Un film que je n'attendais pas si inventif. J'avoue, j'y suis allée à reculons. Le coup du hacker qui dévoile un complot en craquant des phalanges, c'est vu et revu. J'avais du mal à croire à un thriller cyber-politique français à petit budget.
Mais Cédric Jiménez fait preuve d'une grande maîtrise et d'imagination. Le scénario, assez prévisible, se retrouve propulsé par les astuces du montage, de la mise en scène et de l'excellente bande-son électro.
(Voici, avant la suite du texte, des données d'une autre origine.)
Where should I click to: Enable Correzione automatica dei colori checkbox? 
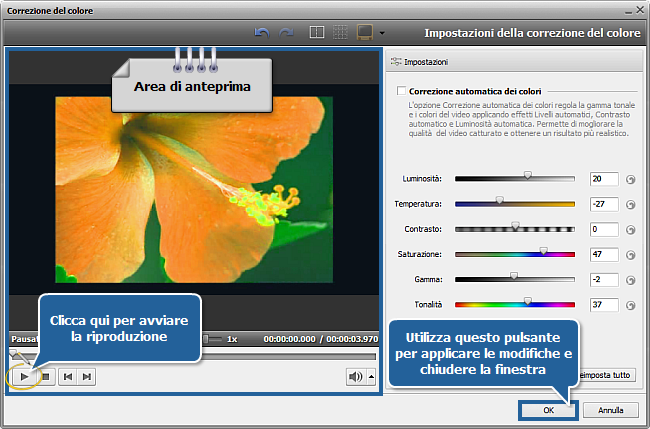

Certains trouvent difficile de croire à la marge de manoeuvre démesurée de ce hacker, pourtant il suffit d'imaginer le même film réalisé par une major américaine. Les caméras de surveillance deviendraient des images satellite, la mise en scène virerait épileptique et ne resterait jamais 1H15 dans l'intimité d'une pièce mais céderait probablement au dédoublement de l'intrigue en extérieur avec plans larges et course poursuites infernales. Le hacker serait encore plus jeune et il se connecterait au système de défense des U.S.A. par le biais d'un téléphone soudé à un toaster, toaster qui bien entendu ne manquerait pas à sa fonction première, délivrer des panini et réchauffer les chaussettes sales du dit hacker. Ce film-là a déjà été tourné plus d'une fois et l'action a toujours primé sur la crédibilité.
Ici notre hacker préféré est un peu plus rapide qu'on ne le trouverait crédible pour accéder à toutes les caméras de surveillance et webcams de la ville de Paris. Oui on parle bien de Paris, pas de la France entière. Si difficile à avaler cette pilule quand on la met en perspective ? Et puis attention les mirettes, il mange des restes de pizza, se prend d'affection pour celle qu'il épie et a la modestie d'appeler la police quand on sort les flingues. Un sacré personnage de SF, dites-moi.
Car c'est bien ce qui rend le film passionnant à mes yeux, l'idée de faire du hacker le personnage le plus attachant. Quel talent de faire passer toute l'émotion dans les plans serrés sur les yeux du hacker. Disparues soudain les astuces de multiplication de caméras, le hacker n'est plus de dos mais face à nous, très près de nous même. Il est nous.
Le témoin passif, auquel on ne peut que s'identifier vu la façon dont il est filmé, devient soudain impliqué et décideur du destin de ceux qu'il épie. D'abord par jeu ou par curiosité, puis rapidement par conviction, faisant du spectateur le héros par procuration, justicier anonyme à l'image des "Anonymous" dont le hacker du film porte le pseudo. Les écrans du voyeur s'invitent dans sa réalité, le hacker surpuissant se retrouve désarmé et se voit contraint de s'impliquer pour reprendre le pouvoir. Peut-être un message nous invitant nous, internautes à spectateurs, à moins de passivité.